Stanno facendo rumore, se diamo valore alla rassegna stampa di questa mattina, i confronti, soprattutto tra Nord e Sud (il 25% di cento e lode al Nord contro il 50% del Sud), con giudizi e le prese di posizione, sulla differenza notevole tra sui centini e le lodi agli esami di maturità. E’ oramai tutti gli anni, purtroppo.
E questo avviene nel mentre gli stessi ragazzi, anche nelle facoltà che non hanno previsto il numero chiuso, stanno studiando, o tentando di studiare, vista la calura, per prepararsi al meglio ai test d’ingresso. Beati, quindi, quelli che i test li hanno già passati a primavera.
Se le università hanno introdotto i test, ciò significa che non considerano granchè gli esiti degli esami di maturità.
Qualcuno, arrampicandosi sugli specchi, si affida, a mo’ di giustificazione, alla differenza tra test Invalsi e Ocse-Pisa e valutazioni finali degli esami di maturità. Ma dati, alla mano, sembrano parole al vento. Come sa chi vive la scuola reale.
Pochi, in realtà, stanno sottolineando il vero problema: che già imporre i test d’ingresso, è bene ripeterlo, è un altro modo per dire che gli esami di Stato, visto che “maturano” il 99,5%, non hanno oggi alcun senso. A parte il solo fatto positivo, cioè l’aspetto psicologico di “rito di passaggio”, che tutte le ansie che ben conosciamo.

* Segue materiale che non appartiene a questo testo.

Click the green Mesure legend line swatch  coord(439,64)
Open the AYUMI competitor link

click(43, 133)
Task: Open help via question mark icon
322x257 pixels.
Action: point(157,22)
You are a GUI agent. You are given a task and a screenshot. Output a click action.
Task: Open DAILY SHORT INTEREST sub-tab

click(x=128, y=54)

Ma, a parte questo riscontro, a che pro? Perché spendere, per limitarmi alla sola mia provincia di Vicenza, spendere 2 milione di euro (più di 200 milioni in tutta Italia), per compensare le commissioni, invece di investire sulla scuola?
Resta la questione di fondo, sul piano formale, cioè il valore legale dei titoli di studio. Oggi modalità obsoleta. Perché una vera valutazione, oggi più di ieri, se vuole essere il più possibile oggettiva, al di là di tutte le variabili, deve, o dovrebbe essere “terza”.

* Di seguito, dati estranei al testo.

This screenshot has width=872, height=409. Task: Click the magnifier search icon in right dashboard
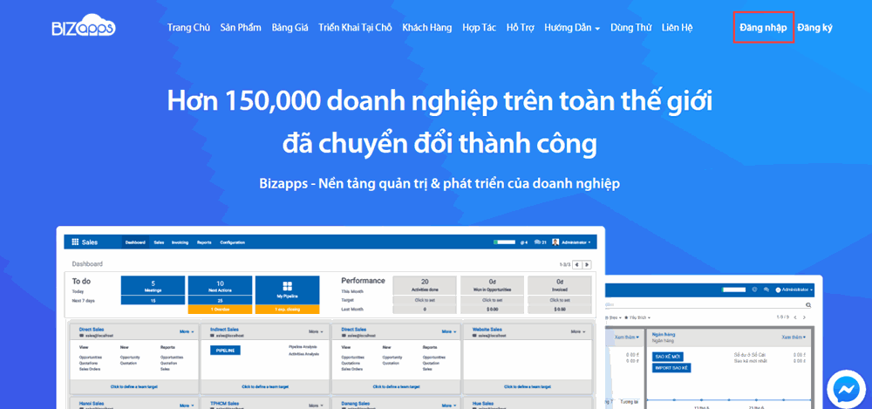pos(807,305)
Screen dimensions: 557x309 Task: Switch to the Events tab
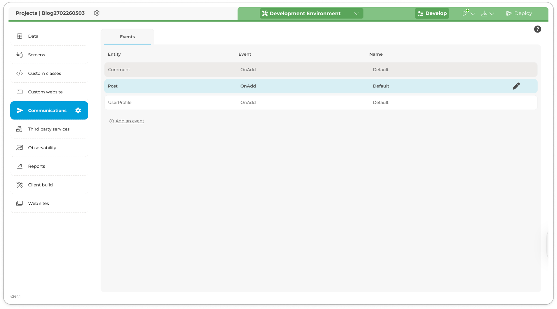click(127, 37)
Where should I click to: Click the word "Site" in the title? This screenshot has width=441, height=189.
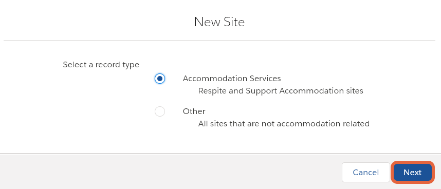pos(234,22)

Per cui, una riforma da proporre da subito, per i vecchi e nuovi partiti che non si limitino al solito “dimmi quello che vuoi sentirti dire”, dovrebbe portare a questo: abolire il valore legale dei titoli di studio, e sostituirlo con un sistema di accreditamento svolto da agenzie indipendenti, che assicuri la verifica del valore reale dei corsi di studio, superiori ed universitari, a protezione degli studenti e delle reali pari opportunità.
Perché questo è il punto: stiamo aiutando i nostri ragazzi, dando voti gonfiati? O non hanno, invece, bisogno di sentire parole e gesti di verità, che dicano l’effettiva realtà della loro preparazione? Quale idea positiva di futuro possiamo proporre se poi, in realtà, scarichiamo le nostre responsabilità sulle loro spalle? Non sta già avvenendo da qualche anno questo scaricabarile, nei termini di un carsico conflitto generazionale? Regalare voti alti non è un atto di irresponsabilità?
A questo punto, visti i dati, cosa dovrei dire ai miei insegnanti, un liceo di quasi 2200 studenti, in continua crescita, conosciuto e riconosciuto come “di prestigio”, se considero che su 330 maturati le lodi sono state solo 5 su 30 centini? E nelle scuole della città di Vicenza è lo stesso, con soli 11 con la lode su 2376 studenti.
In Veneto siamo passati da 276 a 288 centini, contro il record pugliese dei 934 diventati quest’anno 944.
Che altro dire?
Solo un “in bocca al lupo” a questi nostri ragazzi, perché sarà poi la vita la vera palestra di sensibilità, conoscenze, competenze, capacità. La vita, dunque, oltre tutte le maschere.